Machine learning can guide experimental approaches for protein digestibility estimations
Sara Malvar, Anvita Bhagavathula, Maria Angels de Luis Balaguer, Swati, Sharma, Ranveer Chandra

TL;DR
This paper introduces a machine learning model that predicts food protein digestibility with 90% accuracy, potentially replacing lengthy experimental methods and accelerating the development of sustainable, nutritious food sources.
Contribution
It presents the first AI-based model combining nutritional data, protein sequences, and interpretability techniques to accurately predict protein digestibility.
Findings
Achieves 90% accuracy in digestibility prediction
Uses a novel combination of biochemical properties and protein embeddings
Reduces reliance on in-vivo and in-vitro experiments
Abstract
Food protein digestibility and bioavailability are critical aspects in addressing human nutritional demands, particularly when seeking sustainable alternatives to animal-based proteins.
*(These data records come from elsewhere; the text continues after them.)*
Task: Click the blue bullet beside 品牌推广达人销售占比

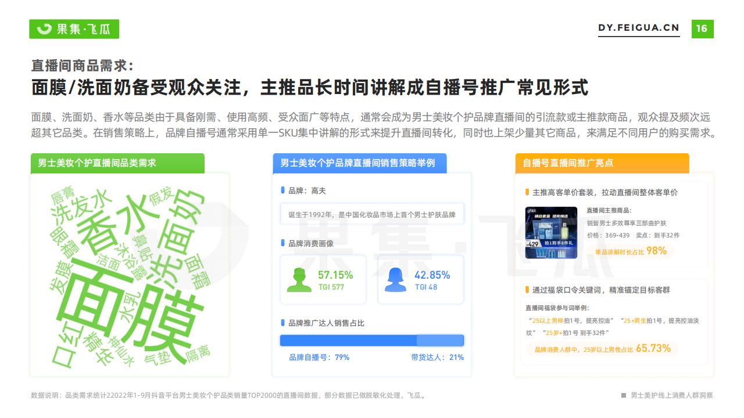Action: pos(282,322)
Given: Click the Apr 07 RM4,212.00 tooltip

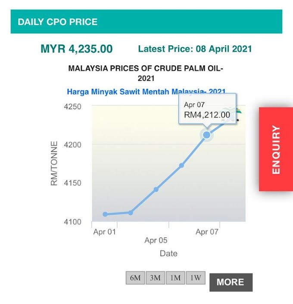Looking at the screenshot, I should (x=207, y=110).
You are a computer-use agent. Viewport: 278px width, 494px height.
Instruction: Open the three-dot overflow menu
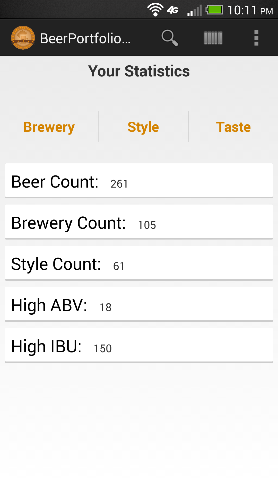(256, 38)
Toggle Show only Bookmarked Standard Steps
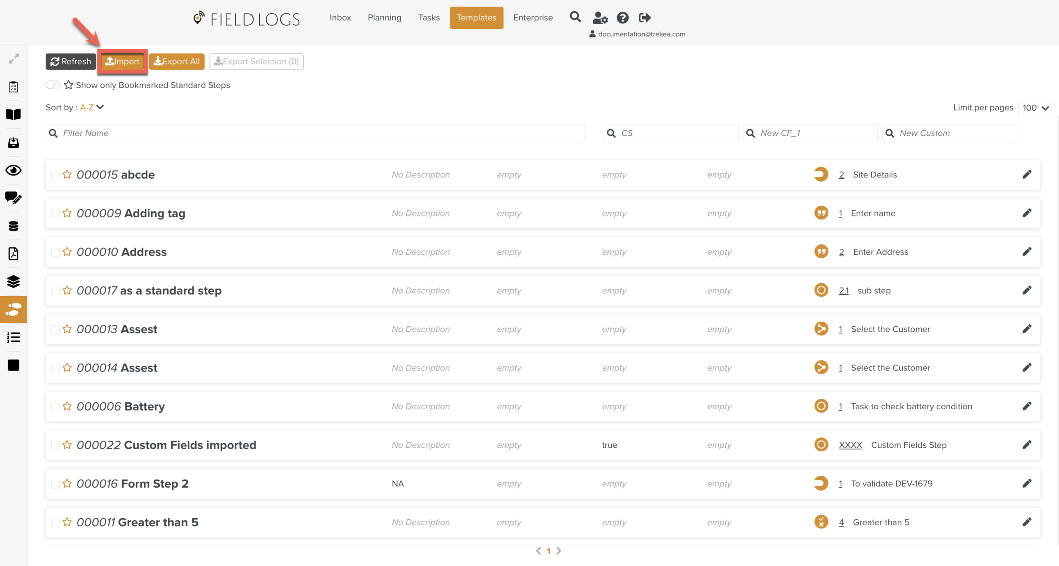1059x566 pixels. (53, 85)
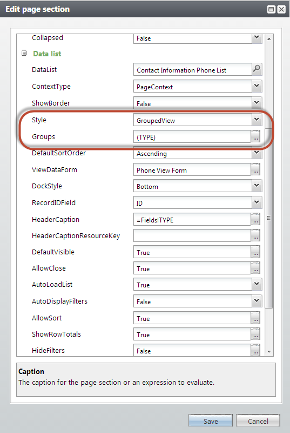Screen dimensions: 290x433
Task: Click the Save button
Action: 211,421
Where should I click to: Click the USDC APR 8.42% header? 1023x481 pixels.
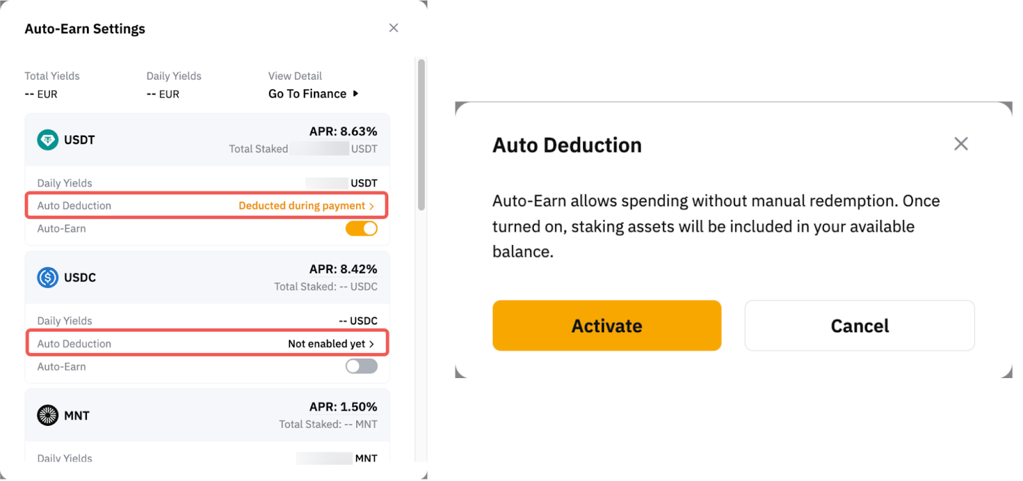tap(343, 269)
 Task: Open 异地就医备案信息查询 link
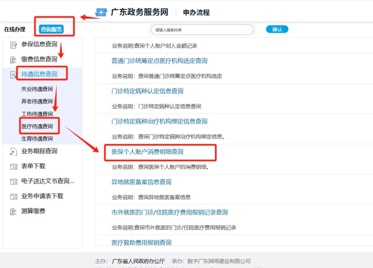(x=141, y=182)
In this study, we propose a machine learning approach to predict the true ileal digestibility coefficient of food items. The model makes use of a unique curated dataset that combines nutritional information from different foods with FASTA sequences of some of their protein families. We extracted the biochemical properties of the proteins and combined these properties with embeddings from a Transformer-based protein Language Model (pLM). In addition, we used SHAP to identify features that contribute most to the model prediction and provide interpretability. This first AI-based model for predicting food protein digestibility has an accuracy of 90% compared to existing experimental techniques. With this…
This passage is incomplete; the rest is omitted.